We are assisting as its elaboration, at its struggling into life. The present generation has seen the establishment of meteorological societies throughout the different nations of Europe, and of special observatories for the exclusive study of the problems relating to the Atmosphere. The analysis of climates, seasons, currents, and periodical phenomena is scarcely terminated. The examination of the atmospheric disturbances, of tempestuous movements, and of storms, has been made, so to speak, before our own eyes. The science of the Atmosphere is the question of the day. We are just now, in regard to this study, in an analogous situation to that of modern Astronomy in the days of Kepler. Astronomy was founded in the seventeenth century. Meteorology will be the work of the nineteenth.

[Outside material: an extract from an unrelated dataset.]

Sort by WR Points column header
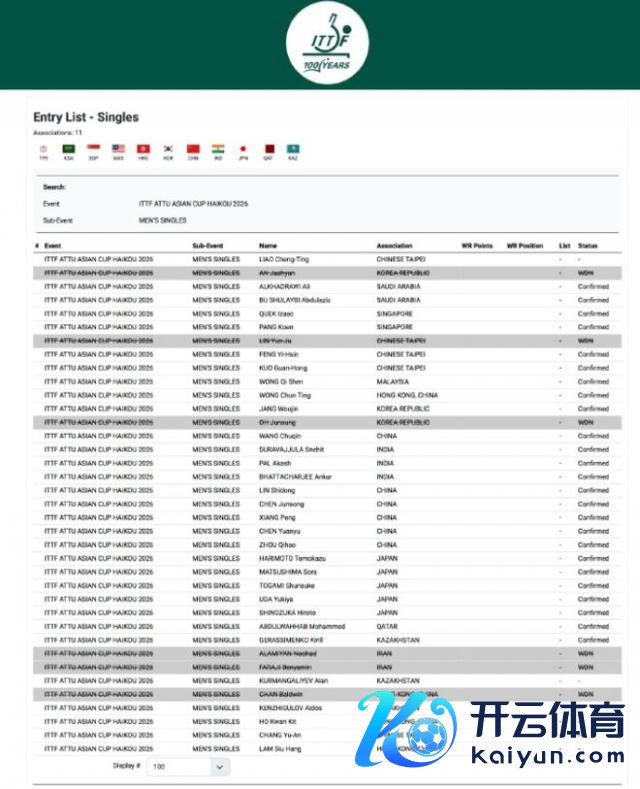pos(477,245)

I have endeavoured to collect in this work all that is at present positively known about the important subject, to represent as completely as possible the actual state of our knowledge about the Atmosphere and its work - that is, about the air, the seasons, the climates, the winds, the clouds, the rain, the hurricanes, the storms the lightening, the meteors - in a word, the phenomena of time, and above all, the general upholding of terrestrial life. It is, in fact, a synthesis of the research effected during the last half century (especially during the latter portion of it) as to the great phenomena of terrestrial nature, and the forces which produce them. The great majority of us, inhabitants of the earth, no matter to what nation we belong, pass our lives without attempting to form an idea of our actual position, without asking ourselves what is the force which prepares us for our daily bread, ripens for us the grapes that give the wine, presides over the change in the seasons, and alternates the exhilarating blue sky with the rains and cold of inhospitable winter. Yet, why should we live in such a state of ignorance? I venture to hope that after perusing this work there will be no difficulty in understanding the life and movements of the globe. Everything which takes place around us is interesting when, instead of remaining as one born blind, a man has learned to appreciate external things and to keep himself in intelligent communication with Nature.
I could have wished to keep this work, destined as it is for the public, free from scientific terms and figure which constitute its basis. I have done so as far as possible, but without in any point sacrificing accuracy and precision in respect to observed facts. It seems to me, too, that what is termed the public (that is, every one) has become somewhat scientific itself, since so many excellent works have popularised ideas previously reserved for a small circle of the elect.